How big is too big, when you're talking about table-pinning? The answer to that question doesn't involve rocket science. First of all, I would start out NOT pinning any tables in memory, and going the pinning route if I need to boost the performance of a certain program or programs by eliminating read I/O wait time to the fullest extent possible. If I do decide to pin, the amount of table-pinning that I do (in terms of the number of pages belonging to pinned tables) will depend in large part on the amount of memory that is available on the server. If my server has 50 gigabytes of memory, should I think about pinning 50 gigabytes' worth of tables in memory? Of course not - you don't ever try to use ALL of a server's memory for DB2. You also, however, don't want to under-utilize the server's memory resource (your company paid for the memory, so you want to get maximum bang for that buck). When I'm trying to determine whether or not I'm using too much of a server's memory for DB2 buffers, I take a look at the rate of demand paging to auxiliary storage (that's a mainframe term, but you Linux/UNIX/Windows people will know what I mean).
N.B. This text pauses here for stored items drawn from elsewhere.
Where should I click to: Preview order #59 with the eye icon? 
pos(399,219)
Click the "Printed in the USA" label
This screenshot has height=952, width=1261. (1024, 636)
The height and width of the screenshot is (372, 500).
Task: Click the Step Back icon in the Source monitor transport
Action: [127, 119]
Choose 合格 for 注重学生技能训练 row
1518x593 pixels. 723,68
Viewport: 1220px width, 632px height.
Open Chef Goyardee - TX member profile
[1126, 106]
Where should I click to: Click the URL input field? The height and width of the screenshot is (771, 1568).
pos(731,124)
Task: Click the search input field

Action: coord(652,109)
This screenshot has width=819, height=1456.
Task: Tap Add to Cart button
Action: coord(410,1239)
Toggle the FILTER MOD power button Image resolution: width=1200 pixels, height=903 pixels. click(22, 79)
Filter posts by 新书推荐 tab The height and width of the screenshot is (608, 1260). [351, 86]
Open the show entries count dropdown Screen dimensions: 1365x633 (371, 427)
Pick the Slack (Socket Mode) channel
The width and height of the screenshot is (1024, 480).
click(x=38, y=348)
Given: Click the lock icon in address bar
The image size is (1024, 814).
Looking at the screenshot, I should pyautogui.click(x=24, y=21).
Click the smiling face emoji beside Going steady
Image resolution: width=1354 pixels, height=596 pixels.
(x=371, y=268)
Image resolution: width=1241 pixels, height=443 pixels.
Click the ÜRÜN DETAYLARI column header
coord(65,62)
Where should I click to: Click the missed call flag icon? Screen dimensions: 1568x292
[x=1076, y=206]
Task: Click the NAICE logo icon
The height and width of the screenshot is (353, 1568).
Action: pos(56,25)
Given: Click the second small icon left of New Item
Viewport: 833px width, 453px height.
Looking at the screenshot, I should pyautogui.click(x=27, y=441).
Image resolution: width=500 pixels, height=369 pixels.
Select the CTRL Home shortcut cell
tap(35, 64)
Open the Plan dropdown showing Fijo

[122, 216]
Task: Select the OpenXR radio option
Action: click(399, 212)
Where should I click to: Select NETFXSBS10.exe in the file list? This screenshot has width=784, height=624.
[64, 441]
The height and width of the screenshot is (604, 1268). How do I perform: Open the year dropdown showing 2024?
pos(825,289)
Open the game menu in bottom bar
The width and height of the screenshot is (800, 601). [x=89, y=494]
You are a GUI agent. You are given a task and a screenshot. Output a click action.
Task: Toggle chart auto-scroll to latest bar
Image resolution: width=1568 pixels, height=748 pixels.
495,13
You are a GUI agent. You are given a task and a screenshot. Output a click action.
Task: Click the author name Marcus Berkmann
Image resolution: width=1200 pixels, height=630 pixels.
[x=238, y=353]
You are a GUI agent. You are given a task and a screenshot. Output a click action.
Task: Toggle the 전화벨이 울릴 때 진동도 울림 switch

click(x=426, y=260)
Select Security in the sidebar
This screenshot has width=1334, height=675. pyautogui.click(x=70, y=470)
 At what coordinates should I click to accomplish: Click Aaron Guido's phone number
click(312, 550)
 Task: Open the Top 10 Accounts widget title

In other words, I want to see how often a referenced page (and I'm talking about ALL pages in memory, not just those holding DB2 data) has to be read in from auxiliary storage on disk (also known as page data sets in mainframe-ese) because it got paged out of virtual storage by the operating system (a system monitor product can provide this information). If the rate of demand paging to auxiliary storage is less than one per second, my assessment would be that you're under-utilizing server memory, and a good way to rectify that situation would be to make more of that memory available to DB2 in the form of additional buffers, and one possible use of the extra buffer pool space would be more table-pinning. If the rate of demand paging to disk is in the single digits of pages per socond, I'd still be fine with giving more memory to DB2. If the demand paging rate is in the double digits per second, I might want to pass on bulking up the DB2 buffer pools and doing more table-pinning.
Can you pin DB2 indexes in memory, as well as (or instead of) tables? Of course you can. As with tables, it's a matter of assigning an index to a buffer pool that has enough buffers to hold all of the index's pages.
Something I mentioned earlier bears repeating: it's a good idea to start out NOT pinning any DB2 objects in memory. If you do that (i.e., you don't pin anything), and application performance is good, there's no need to pin. Even if you need to cut down on disk read I/Os in order to improve application response time and/or throughput, try doing that by enlarging the buffer pool before you try pinning anything. If a larger buffer pool doesn't do the trick, you can think about pinning certain DB2 objects in memory.
So, don't be put off by differences in nomenclature and database administration in a DB2 environment versus other DBMSs. I put stuff in the trunk of my car, while my friends in the UK speak of stowing items in the boot, but we mean the same thing. One has always been able to pin DB2 objects in memory, even though the DB2 doc doesn't use that particular term. Go ahead and pin, my friends - but pin wisely.